Transcribe the lines of the listing below, starting at the line containing "The image size is (264, 314)." and ending at the line containing "tap(344, 160)", including both of those lines.

MATERIAL FOR THIS TASK:
════════════════════

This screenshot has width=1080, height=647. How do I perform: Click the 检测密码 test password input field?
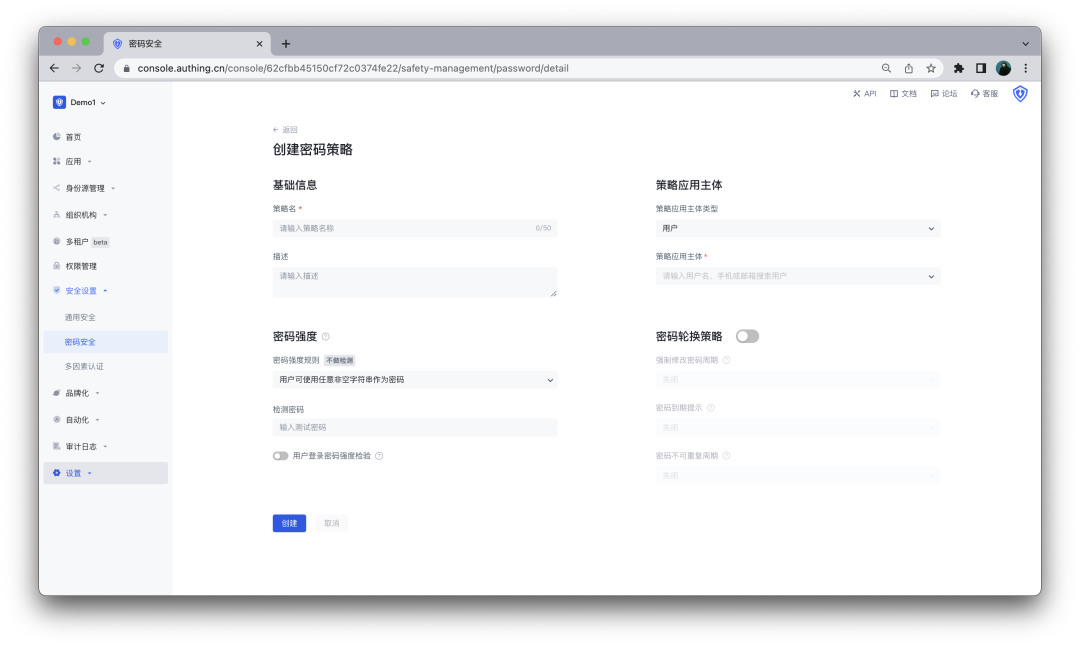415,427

════════════════════

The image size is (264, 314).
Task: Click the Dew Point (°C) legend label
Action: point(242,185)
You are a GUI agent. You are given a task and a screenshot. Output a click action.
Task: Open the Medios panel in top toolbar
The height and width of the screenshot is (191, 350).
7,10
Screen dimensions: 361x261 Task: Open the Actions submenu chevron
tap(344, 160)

════════════════════

EXERCISE SOLUTION:
The image size is (264, 314).
Task: Click the Dew Point (°C) legend label
Action: point(242,185)
You are a GUI agent. You are given a task and a screenshot. Output a click action.
Task: Open the Medios panel in top toolbar
The height and width of the screenshot is (191, 350).
7,10
Screen dimensions: 361x261 Task: Open the Actions submenu chevron
tap(344, 160)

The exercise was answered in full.